Lo digo mayormente porque el director científico del parque mediático de las ciencias (millón de eventuales visitantes por año nos contemplan) hace esas y otras aseveraciones -mientras, con una sonrisa lindante con la obsequiosidad de los invitados a una fiesta inesperada, le indica a su jefe el botón que ha de tocar para que el conjuro final se ponga en marcha-, las hace, digo, llevado aún de esa exasperada energía con la que el profesor de barrio blanquea con tiza el encerado de la clase. Faltaba Imanol Arias y el equipo de Querido maestro en el tinglado. Se prohíbe no tocar, se prohíbe no pensar, se prohíbe no sentir. Ese es, ni más ni menos, el alegre lema de un museo de la ciencia que, al menos en su formulación publicitaria de salida, ignora que tanto la ciencia como su exposición parece enemiga de cualquier clase de interdicción, y que, de alcanzar ese lema desdichado cierto arraigo en su pretensión, bien podría extenderse a otras muchas prácticas sociales que prosperan al abrigo de una cierta propensión a la actitud prohibitiva.

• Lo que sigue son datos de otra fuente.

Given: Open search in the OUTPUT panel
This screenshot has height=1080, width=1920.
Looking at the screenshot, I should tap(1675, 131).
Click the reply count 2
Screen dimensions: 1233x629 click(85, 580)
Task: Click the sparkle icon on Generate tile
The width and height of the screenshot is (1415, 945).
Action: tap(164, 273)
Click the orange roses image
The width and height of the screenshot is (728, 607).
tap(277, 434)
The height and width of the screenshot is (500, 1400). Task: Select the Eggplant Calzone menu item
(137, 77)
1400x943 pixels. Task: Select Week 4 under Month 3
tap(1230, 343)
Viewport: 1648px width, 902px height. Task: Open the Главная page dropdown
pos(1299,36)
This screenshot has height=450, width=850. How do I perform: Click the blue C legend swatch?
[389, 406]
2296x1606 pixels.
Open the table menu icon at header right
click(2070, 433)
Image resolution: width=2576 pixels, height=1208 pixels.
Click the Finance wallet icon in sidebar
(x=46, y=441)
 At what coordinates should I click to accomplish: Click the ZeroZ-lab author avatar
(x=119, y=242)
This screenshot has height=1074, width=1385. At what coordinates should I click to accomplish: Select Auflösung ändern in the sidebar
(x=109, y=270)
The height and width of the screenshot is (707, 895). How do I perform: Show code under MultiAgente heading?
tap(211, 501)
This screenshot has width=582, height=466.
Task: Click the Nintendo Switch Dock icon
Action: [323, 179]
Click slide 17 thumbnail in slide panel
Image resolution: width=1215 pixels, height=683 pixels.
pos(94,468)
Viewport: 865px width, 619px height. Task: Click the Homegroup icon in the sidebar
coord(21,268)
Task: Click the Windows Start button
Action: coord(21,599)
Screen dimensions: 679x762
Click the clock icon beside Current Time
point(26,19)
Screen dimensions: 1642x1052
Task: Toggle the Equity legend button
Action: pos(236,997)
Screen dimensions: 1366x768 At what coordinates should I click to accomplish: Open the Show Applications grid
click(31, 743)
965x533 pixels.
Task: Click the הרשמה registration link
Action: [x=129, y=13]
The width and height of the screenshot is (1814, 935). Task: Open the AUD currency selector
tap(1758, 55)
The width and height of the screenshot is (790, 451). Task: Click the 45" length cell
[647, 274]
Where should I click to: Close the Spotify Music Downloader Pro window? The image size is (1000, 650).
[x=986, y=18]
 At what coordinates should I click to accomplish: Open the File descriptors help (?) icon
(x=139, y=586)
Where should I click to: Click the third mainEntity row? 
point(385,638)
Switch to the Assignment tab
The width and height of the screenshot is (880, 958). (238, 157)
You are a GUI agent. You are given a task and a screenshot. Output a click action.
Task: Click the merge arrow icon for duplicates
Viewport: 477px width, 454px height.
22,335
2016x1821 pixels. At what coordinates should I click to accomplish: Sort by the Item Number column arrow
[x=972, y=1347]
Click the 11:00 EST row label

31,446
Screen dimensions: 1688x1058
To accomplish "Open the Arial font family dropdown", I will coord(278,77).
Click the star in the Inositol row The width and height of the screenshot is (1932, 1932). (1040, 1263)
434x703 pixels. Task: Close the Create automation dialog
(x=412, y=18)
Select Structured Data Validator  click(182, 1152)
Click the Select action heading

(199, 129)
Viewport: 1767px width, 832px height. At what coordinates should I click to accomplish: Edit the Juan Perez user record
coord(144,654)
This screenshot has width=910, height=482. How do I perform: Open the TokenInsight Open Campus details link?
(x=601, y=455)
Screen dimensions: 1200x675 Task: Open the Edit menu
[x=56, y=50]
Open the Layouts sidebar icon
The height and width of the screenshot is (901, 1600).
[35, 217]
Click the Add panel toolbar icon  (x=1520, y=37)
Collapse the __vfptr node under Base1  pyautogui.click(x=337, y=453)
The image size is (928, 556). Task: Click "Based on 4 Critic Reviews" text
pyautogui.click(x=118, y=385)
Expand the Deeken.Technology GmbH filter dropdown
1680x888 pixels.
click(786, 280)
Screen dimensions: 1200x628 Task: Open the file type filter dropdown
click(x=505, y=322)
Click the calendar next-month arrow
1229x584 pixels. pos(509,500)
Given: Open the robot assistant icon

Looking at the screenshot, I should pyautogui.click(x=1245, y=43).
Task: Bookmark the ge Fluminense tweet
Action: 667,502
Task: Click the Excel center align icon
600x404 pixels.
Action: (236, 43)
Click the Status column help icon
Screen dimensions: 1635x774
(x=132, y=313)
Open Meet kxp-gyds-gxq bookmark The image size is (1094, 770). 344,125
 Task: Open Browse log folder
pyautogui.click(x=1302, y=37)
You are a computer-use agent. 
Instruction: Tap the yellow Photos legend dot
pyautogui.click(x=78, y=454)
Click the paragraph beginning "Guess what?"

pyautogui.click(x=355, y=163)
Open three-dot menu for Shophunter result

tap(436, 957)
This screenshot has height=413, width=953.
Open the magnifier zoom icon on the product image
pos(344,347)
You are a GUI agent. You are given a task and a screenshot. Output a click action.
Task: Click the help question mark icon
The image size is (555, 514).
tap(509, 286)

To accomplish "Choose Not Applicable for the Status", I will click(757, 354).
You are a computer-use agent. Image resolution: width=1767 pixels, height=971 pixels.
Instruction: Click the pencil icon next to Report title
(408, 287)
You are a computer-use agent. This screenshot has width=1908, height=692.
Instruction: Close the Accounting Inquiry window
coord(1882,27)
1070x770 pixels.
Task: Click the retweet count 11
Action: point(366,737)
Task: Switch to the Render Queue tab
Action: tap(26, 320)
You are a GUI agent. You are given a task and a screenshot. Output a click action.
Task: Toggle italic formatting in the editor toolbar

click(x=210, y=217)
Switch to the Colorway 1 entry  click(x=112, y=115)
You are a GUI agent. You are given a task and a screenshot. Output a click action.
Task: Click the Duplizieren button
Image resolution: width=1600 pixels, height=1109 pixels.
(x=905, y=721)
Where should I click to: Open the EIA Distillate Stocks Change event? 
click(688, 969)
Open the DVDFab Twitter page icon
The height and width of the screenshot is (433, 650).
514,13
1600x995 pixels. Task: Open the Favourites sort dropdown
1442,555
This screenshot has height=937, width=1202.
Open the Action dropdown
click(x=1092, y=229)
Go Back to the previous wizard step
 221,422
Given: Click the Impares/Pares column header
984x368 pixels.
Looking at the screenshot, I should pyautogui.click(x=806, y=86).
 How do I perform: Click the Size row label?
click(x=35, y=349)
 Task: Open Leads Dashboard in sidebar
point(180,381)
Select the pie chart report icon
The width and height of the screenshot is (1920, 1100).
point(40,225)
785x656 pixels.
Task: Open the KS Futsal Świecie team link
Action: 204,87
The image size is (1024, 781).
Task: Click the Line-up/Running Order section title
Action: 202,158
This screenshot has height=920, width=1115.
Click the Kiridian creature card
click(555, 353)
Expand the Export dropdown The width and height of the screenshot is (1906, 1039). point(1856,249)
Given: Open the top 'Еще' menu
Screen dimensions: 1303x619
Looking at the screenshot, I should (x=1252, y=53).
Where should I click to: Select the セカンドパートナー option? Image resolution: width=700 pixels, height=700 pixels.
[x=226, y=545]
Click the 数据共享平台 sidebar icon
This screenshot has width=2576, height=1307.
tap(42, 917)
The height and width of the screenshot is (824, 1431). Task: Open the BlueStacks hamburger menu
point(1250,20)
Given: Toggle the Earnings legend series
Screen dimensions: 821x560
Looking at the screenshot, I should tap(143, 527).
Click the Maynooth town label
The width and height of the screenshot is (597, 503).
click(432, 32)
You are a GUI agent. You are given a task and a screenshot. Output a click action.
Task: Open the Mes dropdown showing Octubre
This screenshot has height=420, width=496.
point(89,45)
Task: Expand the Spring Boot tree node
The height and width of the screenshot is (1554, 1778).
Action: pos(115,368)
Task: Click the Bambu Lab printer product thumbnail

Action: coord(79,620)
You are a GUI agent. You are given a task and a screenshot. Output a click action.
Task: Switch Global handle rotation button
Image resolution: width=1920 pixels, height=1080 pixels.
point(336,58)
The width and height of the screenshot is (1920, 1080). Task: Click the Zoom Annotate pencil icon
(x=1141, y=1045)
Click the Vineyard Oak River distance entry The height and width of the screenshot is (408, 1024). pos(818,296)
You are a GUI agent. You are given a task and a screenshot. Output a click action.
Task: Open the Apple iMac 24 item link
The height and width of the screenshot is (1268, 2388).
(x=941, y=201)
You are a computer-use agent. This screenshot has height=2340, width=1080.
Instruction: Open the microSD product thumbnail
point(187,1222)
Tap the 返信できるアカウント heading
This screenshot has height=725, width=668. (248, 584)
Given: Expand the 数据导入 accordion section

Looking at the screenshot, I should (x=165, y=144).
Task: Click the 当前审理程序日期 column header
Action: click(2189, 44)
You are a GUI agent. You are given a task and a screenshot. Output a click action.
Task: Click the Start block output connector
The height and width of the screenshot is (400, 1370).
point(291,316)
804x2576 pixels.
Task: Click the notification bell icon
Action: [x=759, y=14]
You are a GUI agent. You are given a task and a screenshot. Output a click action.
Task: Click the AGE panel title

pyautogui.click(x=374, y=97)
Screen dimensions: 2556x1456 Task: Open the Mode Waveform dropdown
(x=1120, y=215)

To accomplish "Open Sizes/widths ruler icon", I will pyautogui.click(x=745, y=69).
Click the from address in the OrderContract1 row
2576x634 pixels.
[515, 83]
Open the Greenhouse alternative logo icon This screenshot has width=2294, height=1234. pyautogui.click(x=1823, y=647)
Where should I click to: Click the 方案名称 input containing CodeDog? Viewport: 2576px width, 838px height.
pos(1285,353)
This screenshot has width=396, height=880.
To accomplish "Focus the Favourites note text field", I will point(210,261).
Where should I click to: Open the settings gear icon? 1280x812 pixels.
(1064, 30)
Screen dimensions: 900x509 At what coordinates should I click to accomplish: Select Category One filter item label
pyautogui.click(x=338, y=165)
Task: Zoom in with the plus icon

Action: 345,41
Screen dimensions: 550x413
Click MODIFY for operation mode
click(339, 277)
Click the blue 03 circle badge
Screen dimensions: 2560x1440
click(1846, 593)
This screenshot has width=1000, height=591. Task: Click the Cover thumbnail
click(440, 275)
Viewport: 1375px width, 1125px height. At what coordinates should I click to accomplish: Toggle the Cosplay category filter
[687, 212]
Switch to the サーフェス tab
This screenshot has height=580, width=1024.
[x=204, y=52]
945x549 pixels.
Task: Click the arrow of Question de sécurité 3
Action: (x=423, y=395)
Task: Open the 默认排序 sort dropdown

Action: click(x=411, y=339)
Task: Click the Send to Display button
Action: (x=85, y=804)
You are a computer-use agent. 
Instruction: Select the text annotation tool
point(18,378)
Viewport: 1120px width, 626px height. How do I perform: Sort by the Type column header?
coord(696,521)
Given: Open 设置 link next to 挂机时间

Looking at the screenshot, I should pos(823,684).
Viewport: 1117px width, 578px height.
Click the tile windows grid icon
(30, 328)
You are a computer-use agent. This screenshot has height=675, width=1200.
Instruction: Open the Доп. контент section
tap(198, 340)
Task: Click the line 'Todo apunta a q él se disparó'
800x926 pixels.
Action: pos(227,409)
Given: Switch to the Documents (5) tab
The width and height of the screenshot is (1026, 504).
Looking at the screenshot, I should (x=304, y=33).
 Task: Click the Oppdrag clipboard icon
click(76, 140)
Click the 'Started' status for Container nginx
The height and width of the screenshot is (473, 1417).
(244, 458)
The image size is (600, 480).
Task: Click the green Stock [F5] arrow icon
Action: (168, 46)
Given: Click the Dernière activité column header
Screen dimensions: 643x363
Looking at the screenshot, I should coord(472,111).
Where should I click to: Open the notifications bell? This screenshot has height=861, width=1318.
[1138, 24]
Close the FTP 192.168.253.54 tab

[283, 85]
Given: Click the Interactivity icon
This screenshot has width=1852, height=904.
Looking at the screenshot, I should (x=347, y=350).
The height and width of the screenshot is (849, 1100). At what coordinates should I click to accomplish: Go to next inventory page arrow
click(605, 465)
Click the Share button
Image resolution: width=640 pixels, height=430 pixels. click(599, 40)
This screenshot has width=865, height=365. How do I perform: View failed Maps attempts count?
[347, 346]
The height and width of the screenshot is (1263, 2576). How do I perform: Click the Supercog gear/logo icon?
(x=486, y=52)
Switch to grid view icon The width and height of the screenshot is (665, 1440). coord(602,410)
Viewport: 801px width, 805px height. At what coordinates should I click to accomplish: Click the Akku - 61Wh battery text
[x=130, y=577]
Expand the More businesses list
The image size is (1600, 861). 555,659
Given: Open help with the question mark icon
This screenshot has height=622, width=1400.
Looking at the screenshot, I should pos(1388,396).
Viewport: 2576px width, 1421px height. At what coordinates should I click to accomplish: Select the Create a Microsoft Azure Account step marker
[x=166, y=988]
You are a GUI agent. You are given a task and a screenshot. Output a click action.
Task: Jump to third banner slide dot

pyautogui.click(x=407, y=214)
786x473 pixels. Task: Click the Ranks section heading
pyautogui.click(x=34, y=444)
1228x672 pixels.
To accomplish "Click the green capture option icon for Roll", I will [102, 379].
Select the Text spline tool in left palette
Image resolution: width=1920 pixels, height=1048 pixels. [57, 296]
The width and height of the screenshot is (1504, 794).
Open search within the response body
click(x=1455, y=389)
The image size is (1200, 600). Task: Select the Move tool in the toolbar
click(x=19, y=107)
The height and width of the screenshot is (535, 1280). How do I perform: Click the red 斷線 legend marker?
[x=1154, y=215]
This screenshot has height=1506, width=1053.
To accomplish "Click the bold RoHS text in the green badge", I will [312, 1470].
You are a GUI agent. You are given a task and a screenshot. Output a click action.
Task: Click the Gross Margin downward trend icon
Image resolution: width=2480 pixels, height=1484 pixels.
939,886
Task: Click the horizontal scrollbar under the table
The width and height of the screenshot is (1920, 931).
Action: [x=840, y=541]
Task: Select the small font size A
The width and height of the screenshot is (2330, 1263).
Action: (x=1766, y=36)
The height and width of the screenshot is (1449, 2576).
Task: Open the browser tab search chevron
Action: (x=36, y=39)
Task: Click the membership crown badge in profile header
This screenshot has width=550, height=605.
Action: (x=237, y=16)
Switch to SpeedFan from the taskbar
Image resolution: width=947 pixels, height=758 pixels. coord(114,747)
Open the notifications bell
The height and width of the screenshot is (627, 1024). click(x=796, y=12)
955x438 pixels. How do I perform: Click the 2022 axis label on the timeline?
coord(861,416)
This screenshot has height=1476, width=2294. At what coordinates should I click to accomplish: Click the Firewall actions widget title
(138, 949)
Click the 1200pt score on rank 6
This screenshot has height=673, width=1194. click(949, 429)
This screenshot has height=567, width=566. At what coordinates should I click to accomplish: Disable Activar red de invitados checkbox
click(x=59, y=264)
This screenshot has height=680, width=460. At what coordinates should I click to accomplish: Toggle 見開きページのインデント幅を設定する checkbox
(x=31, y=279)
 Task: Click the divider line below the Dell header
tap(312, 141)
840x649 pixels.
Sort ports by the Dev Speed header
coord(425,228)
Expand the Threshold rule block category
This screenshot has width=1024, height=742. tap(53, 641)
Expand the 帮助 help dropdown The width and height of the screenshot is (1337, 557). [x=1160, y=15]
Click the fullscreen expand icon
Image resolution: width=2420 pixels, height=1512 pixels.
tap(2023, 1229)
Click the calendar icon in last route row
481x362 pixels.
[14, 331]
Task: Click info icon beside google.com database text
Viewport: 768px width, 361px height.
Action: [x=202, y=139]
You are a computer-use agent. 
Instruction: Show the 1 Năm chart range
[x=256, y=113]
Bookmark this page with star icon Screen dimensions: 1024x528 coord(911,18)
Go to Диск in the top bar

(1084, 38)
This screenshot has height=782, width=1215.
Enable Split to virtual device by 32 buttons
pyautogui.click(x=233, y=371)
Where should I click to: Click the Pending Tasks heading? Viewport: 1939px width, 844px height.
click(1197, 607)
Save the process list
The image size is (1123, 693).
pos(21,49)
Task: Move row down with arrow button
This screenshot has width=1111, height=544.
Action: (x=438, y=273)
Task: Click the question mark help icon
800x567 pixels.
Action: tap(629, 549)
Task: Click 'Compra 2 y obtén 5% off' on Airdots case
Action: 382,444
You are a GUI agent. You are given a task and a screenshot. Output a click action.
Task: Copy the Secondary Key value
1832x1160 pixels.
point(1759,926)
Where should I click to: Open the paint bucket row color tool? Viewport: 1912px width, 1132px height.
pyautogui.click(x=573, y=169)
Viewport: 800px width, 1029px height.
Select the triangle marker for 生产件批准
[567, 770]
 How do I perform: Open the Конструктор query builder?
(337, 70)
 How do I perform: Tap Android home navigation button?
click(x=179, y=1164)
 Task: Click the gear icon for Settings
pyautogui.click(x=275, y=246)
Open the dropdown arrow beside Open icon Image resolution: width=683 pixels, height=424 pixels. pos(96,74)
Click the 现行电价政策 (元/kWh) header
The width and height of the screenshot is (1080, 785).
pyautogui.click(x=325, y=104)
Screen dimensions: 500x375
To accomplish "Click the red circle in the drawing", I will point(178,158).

Ese desahogo de spot televisivo, esa arrogancia inmotivada, esa juvenil exhortación a la imposición de ciertas reglas (¿y qué hará la dirección del asunto si algún visitante se niega a tocar, pensar o sentir? ¿O, lo que es peor todavía, si lo hace en sentido contrario? ¿Lo expulsarán? ¿Le devolverán el precio de la entrada?) parece más propia de un provinciano farruco que de responsable científico de parque politemático recién inaugurado. ¿Tendremos también que soportar la palabrería de aluvión acerca de la ciencia y sus expositores, después de haber tragado con el audiovisual, las artes escénicas o la magnificencia transoceánica de nuestros innumerables artistas plásticos? Sin ir más lejos, a los ingenieros pantanistas del María Crístina no sólo se les abre una vía de desagüe cuando menos lo esperaban sino que yerran hasta cuatro veces en su intento de taponarla y además se las cae la grúa de faena al fondo del pantano, tal vez avergonzada de tanto trajín para nada. En el recorrido actualizado por un museo de trinqui sobre las grandes aventuras de la ciencia -en el que además estarían prohibidas por la autoridad gubernativa actividades tan preservadoras como las de no tocar ni pensar ni sentir- podrían albergarse las enseñanzas pertinentes acerca de cómo taponar una presa que se desangra sin remedio. La grúa en el lodo sería el título verdadero de este nuevo pasatiempo dominical sobre los misterios al descubierto de la ciencia divertida, al precio de saldo de cien mil quilos en canal. Y los becarios de ciencias que sigan sorbiéndose los mocos, a la manera de Juli Millet, en las esquinas ciudadanas con semáforo científico.